One of the greatest achievements in the APU concept that indicates its broad adoption by the software market is the introduction of OpenCL support in a popular WinZIP archiving utility. We used WinZIP 17.5 to compare the compression speed of 850 MB a folder with files into zipx format.
Calculations acceleration in OpenCL helps AMD processors to outperform Core i3-3225. However, both, Richland and Trinity products fail to beat the quad-core Core i5-3330. Note that the performance difference between A10-6800K and A10-5800K is about 8% in this case.
Another example of a popular OpenCL-compatible application is the professional video editing tool Sony Vegas Pro 12. When rendering video, it can distribute the load among all the computing resources of hybrid processors.

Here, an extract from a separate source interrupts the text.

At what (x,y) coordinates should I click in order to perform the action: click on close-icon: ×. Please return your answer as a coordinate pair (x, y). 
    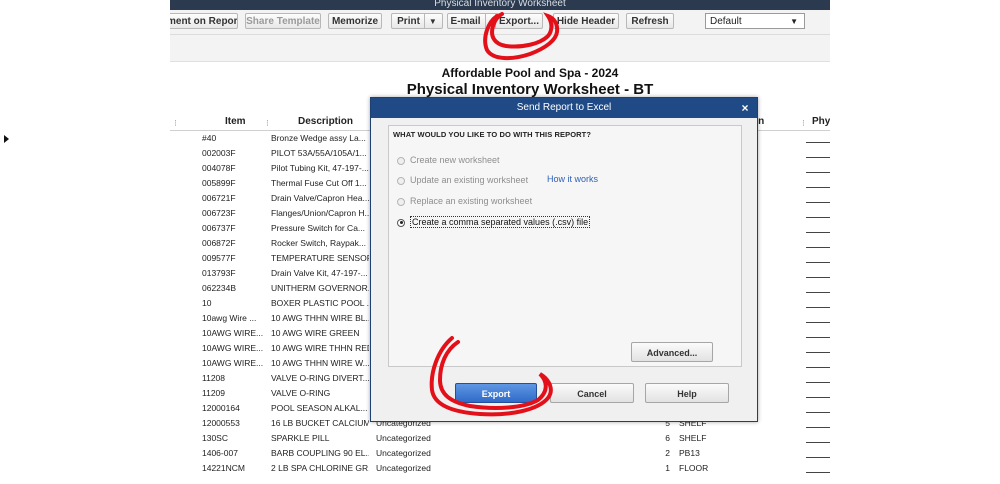
    Looking at the image, I should click on (745, 108).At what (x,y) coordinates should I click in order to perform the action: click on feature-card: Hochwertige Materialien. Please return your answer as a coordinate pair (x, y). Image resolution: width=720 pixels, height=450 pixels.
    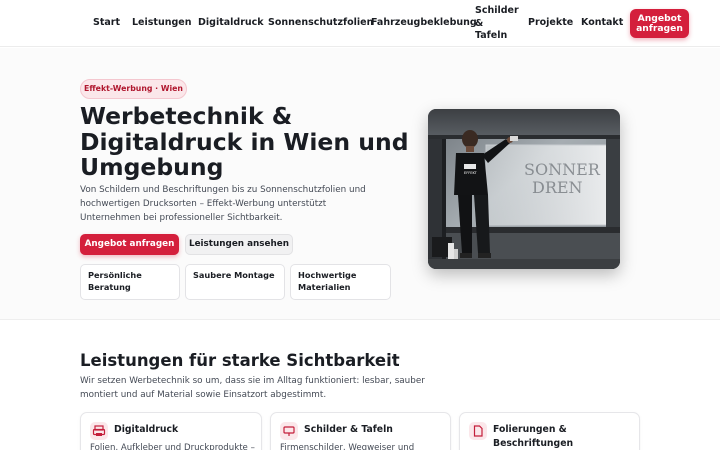
    Looking at the image, I should click on (340, 282).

The performance differences between A10-6800K and A10-5800K are minimal, but there is another remarkable fact here: Core i3-3225 with Intel HD Graphics 4000 graphics core offers better performance here than AMD APUs.
The other popular video processing task is transcoding. Today, every graphics core developer has realized that specialized transcoders should be integrated into their solutions. We checked out the transcoding capabilities of the tested processors using CyberLink MediaEspresso 6.7 that supports both Intel Quick Sync and AMD VCE. During this test, a 1.5GB 1080p H.264 video clip (a 20-minute episode of a TV series) was transcoded into a lower-resolution format for viewing on an iPhone 4S (H.264, 1280x768 pixels, about 6 Mbps bitrate).
It is very difficult to compete against Intel Quick Sync in video transcoding speed. Intel’s transcoding implementation uses a highly efficient combination of specialized hardware units and has some of the tasks processed using graphics core resources. AMD solution merely relays the calculations to parallel stream processors, which generates certain bottlenecks taking into account the transcoding algorithm specifics. As a result, even the junior Intel HD Graphics core model 2500 offers 2.5 times faster transcoding speeds than A10-6800K. As for the Richland design, as we can see, it didn’t produce almost any gain compared with Trinity.